Extract to read:
Press Release

Working America Initiates Face-to-Face Conversations with Working-Class Voters in Ten States


09/23/2018

WASHINGTON, D.C. – Ahead of the 2018 elections, Working America is gearing up to hold more than 200,000 face-to-face conversations with working-class voters in ten states. It will apply its innovative integration of traditional field organizing with analytics and digital communications to increase targeting precision and drive up vote gain for candidates who would best represent the interests of working people, including Abby Finkenauer in Iowa CD-1, Tim Walz in Minnesota, Tom Wolf in Pennsylvania and Richard Cordray in Ohio.

Working America’s doorstep engagement offers a welcome opportunity for voters frustrated by political stagnation to engage in meaningful dialogue about policies that affect their lives such as health care affordability, low wages and crumbling roads and bridges. Our canvass contact also generates ways to sustain the relationships established at the door and build institutional power over time.

Since the 2016 election, Working America canvassers have visited over a million front doors and have had more than 420,000 conversations with working-class people of all backgrounds.

Required actions:
1) Condense the paragraph of the press release beginning "Working America's doorstep engagement" into a short bulleted list that keeps its main facts.
2) According to the press release, how many conversations have Working America canvassers had with working-class people since the 2016 election?
3) Extend the press release about Working America's canvassing by writing what comes after its last sentence.

Dataset excerpt:
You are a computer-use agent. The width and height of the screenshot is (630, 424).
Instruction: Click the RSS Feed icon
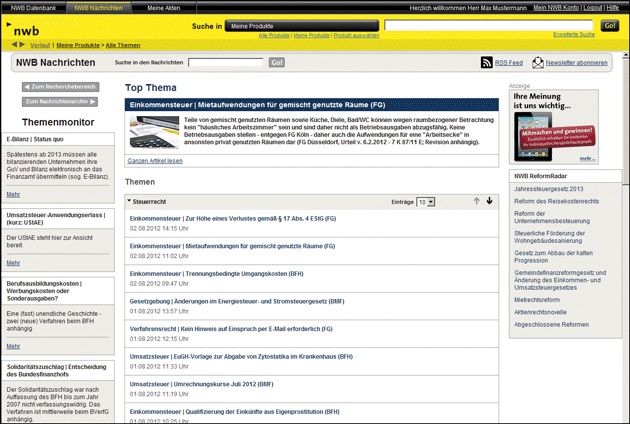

Solved tasks:
1)
- Working America's doorstep engagement gives voters frustrated by political stagnation a chance for meaningful dialogue.
- The conversations cover policies that affect voters' lives, such as health care affordability, low wages, and crumbling roads and bridges.
- The canvass contact also creates ways to sustain relationships formed at the door and build institutional power over time.

2) More than 420,000.

3)
WHAT:   Canvassing observation opportunities in ten states ahead of 2018 elections

WHO:   Persuadable, working-class voters and professional Working America canvassers

WHEN:   Now — Nov. 6, 2018

TOP CITIES:  Cedar Rapids, IA; Detroit, MI; Minneapolis, MN; Cleveland, OH; Columbus, OH; Philadelphia and Pittsburgh, PA; Jacksonville, FL; and Albuquerque, NM

Clinical testing shows Working America’s high-impact conversations at the door persuade even in the noisiest campaign environments. An authoritative analysis by David Broockman and Josh Kalla released last fall comparing nine Working America campaigns to 40 other clinical experiments measuring all major forms of voter communication validated the effectiveness of our program. By identifying which voters were most persuadable and engaging in sustained organizing, the research showed that even in battleground states saturated with campaign communication, we were able to uniquely move opinions in 2016 in places such as Ohio and mobilize Democratic voters in places such as North Carolina at far higher rates than expected.


Since 2003, Working America has mobilized working people who don’t have the benefit of a union at work to fight for good jobs and a fair economy. As the 3-million-member community affiliate of the AFL-CIO, we unite working people in urban, suburban and rural communities around a shared economic agenda.